The concept of carbohydrate arrays was conceived in 1985 by Ten Feizi and co-workers (while at the MRC Clinical Research Centre, Northwick Park, Harrow): This was the development of a much needed, novel micro-method to immobilise oligosaccharides on surfaces to study their recognition by antibodies and other carbohydrate-recognizing proteins. This involved the release of oligosaccharides from glycoproteins and their conversion to ‘neoglycolipids’ (NGLs) by conjugation to a lipid molecule. Further information is available at Neoglycolipids: probes of oligosaccharide structure, antigenicity, and function (PubMed).
Particularly, when coupled with mass spectrometry, NGL technology proved to be a powerful means of assigning the epitopes of monoclonal antibodies directed at carbohydrate differentiation antigens, receptors for bacteria, and ligands of numerous carbohydrate recognising proteins of the innate immune system. By this means, the sulphated Lewisa (Lea) and Lex was discovered as novel ligands for E-selectin within the highly heterogeneous O-glycome of an epithelial mucin, and O-mannosyl glycans were found in abundance in the brain and as sole O-glycan carriers of carriers of HNK-1 antigen.
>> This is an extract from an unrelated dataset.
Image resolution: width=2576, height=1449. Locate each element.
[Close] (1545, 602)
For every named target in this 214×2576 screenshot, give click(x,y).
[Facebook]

We established the neoglycolipid (NGL)-based oligosaccharide microarray system in 2002, the first to have been set up for sequence-defined oligosaccharides. Oligosaccharide microarrays have revolutionised the molecular dissection of carbohydrate-protein interactions, and with the increased awareness that oligosaccharides are involved in diverse molecular interactions in health and, directly or indirectly, in the majority of disease processes, the technology has served to attract numerous collaborative initiatives with groups in the UK and overseas.